• AIM OF THE TASK
Convert everything from the first line down to the line containing "at that location." into a Markdown table with the columns Row and Line Text, skipping blank lines and leaving the pictures out.

* begin *

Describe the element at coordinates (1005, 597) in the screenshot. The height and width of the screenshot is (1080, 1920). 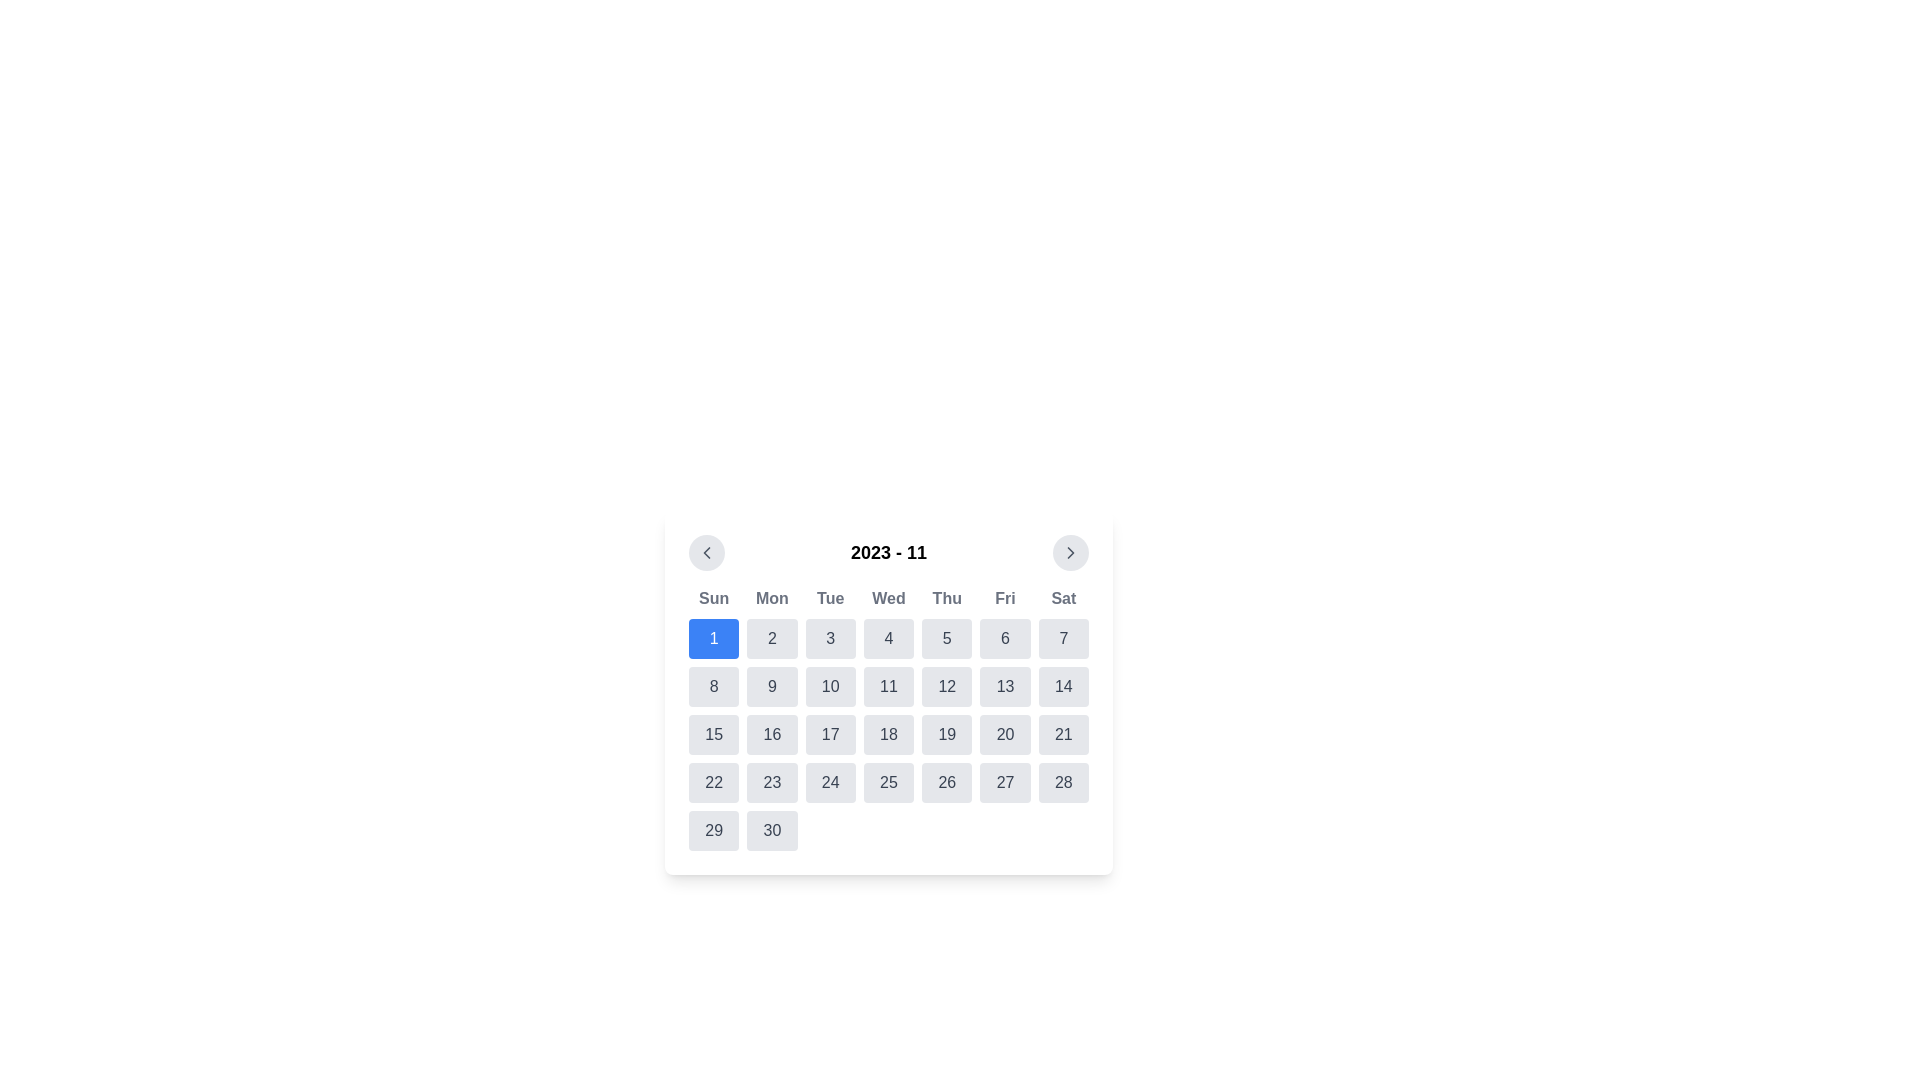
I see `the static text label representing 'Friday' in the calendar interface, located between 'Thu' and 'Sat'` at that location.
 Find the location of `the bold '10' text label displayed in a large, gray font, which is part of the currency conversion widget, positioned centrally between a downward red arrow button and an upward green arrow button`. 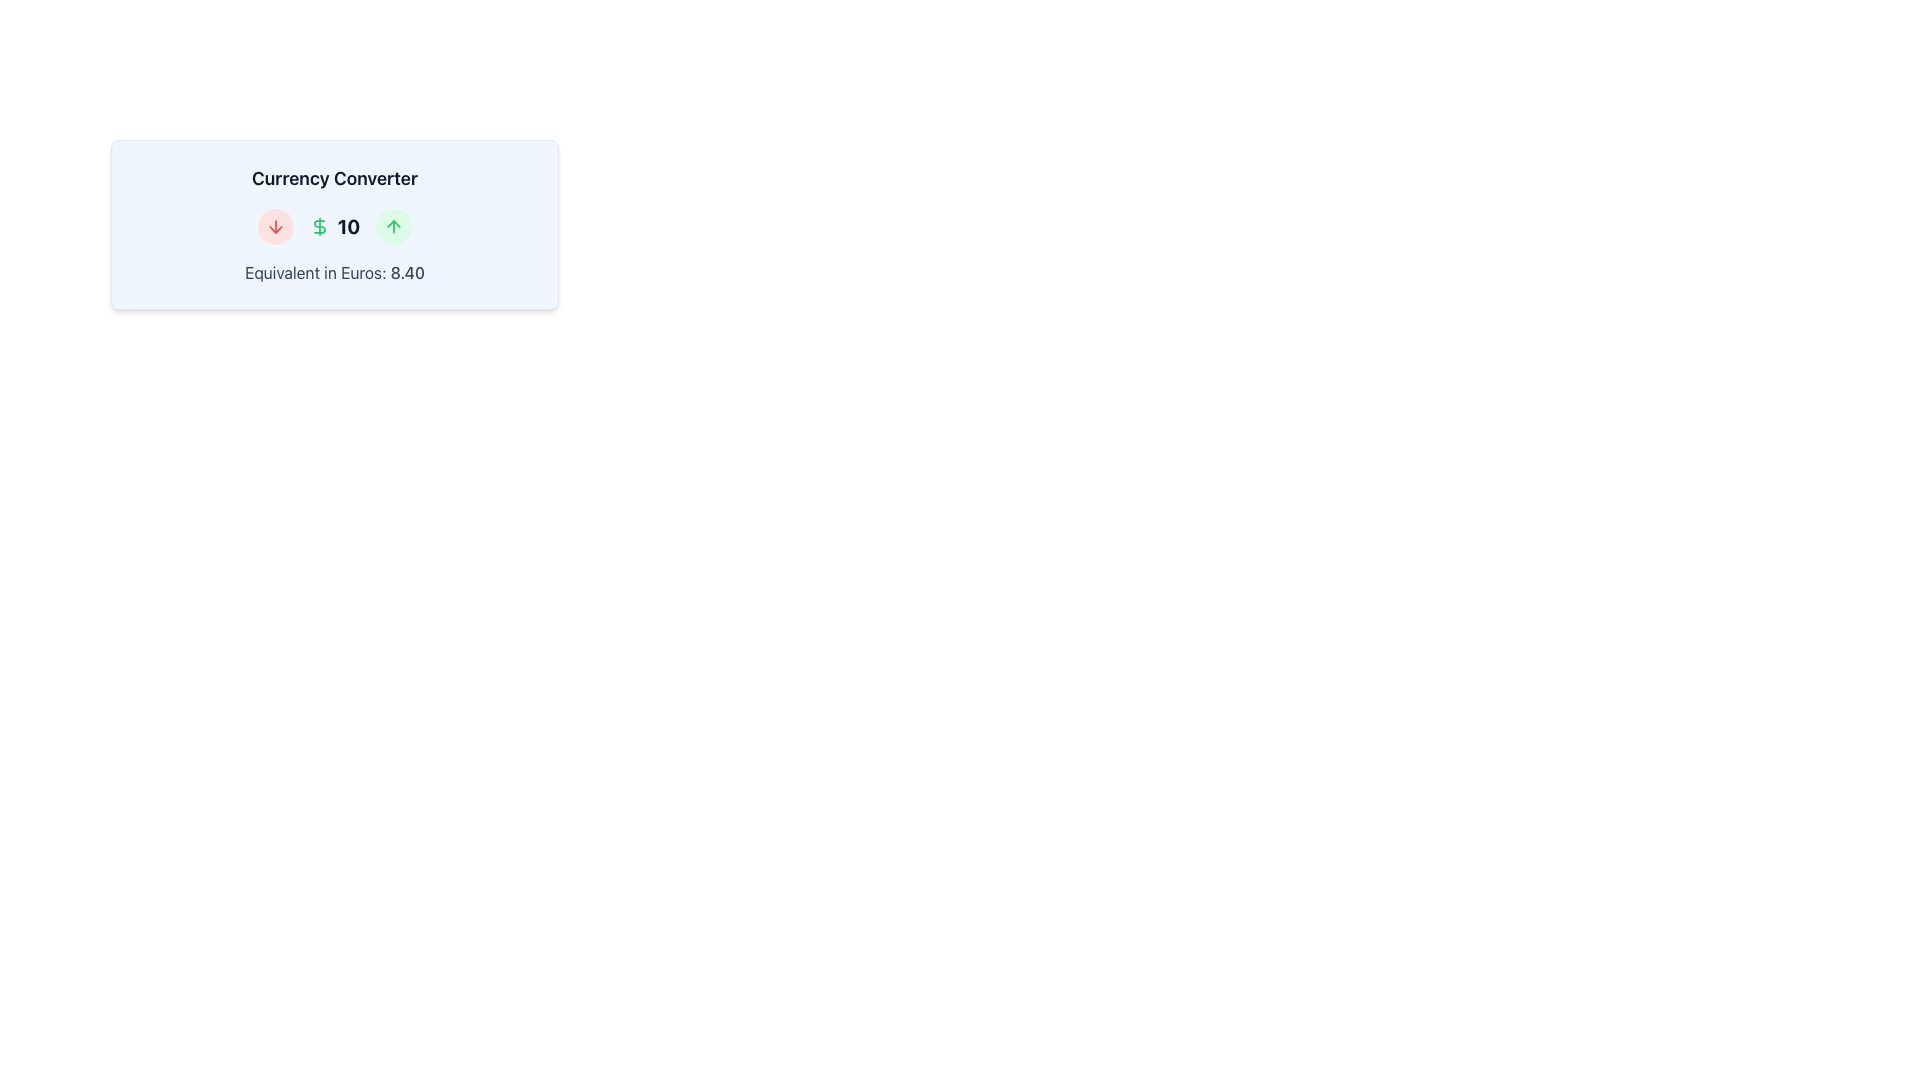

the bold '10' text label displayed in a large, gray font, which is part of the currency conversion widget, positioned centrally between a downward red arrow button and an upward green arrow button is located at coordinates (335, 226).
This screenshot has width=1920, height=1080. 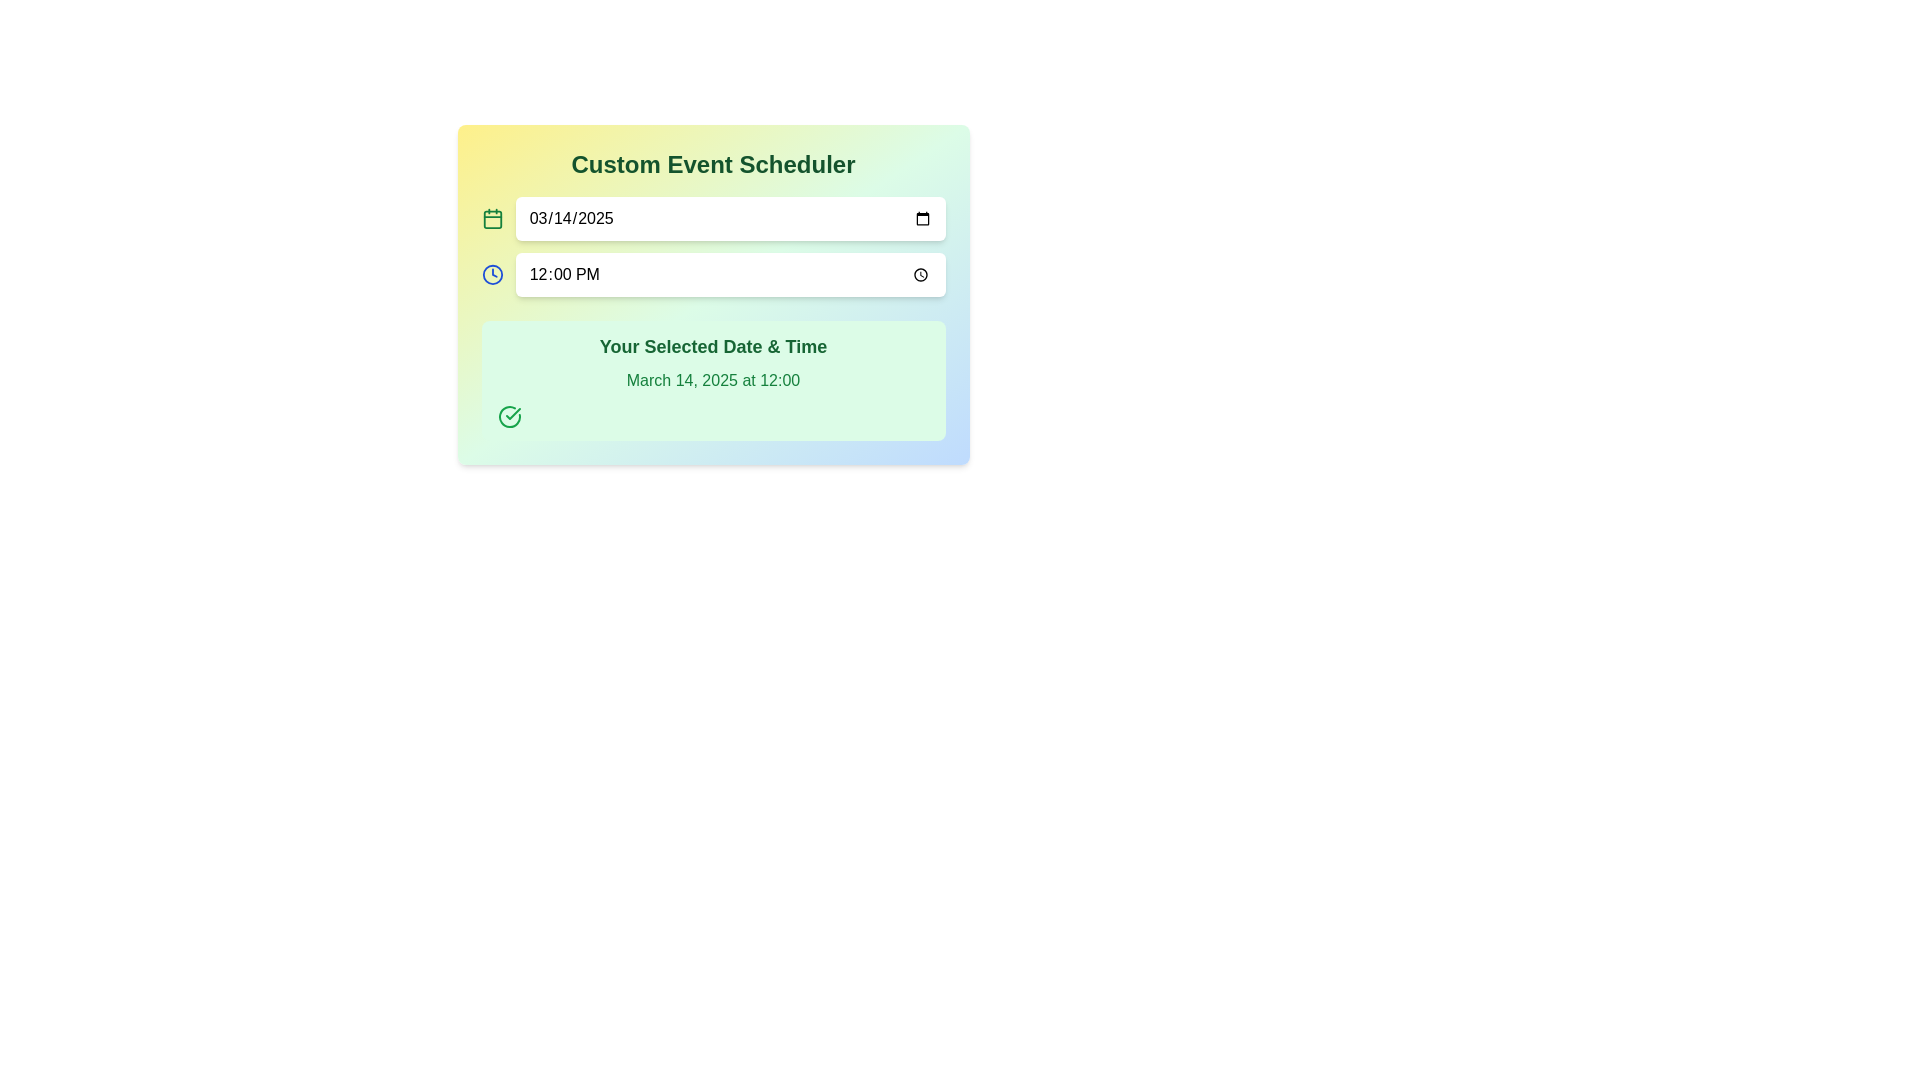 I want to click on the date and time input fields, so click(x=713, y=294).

* end *

• EXERCISE SOLUTION
| Row | Line Text |
|---|---|
| 1 | Describe the element at coordinates (1005, 597) in the screenshot. The height and width of the screenshot is (1080, 1920).  |
| 2 | I see `the static text label representing 'Friday' in the calendar interface, located between 'Thu' and 'Sat'` at that location. |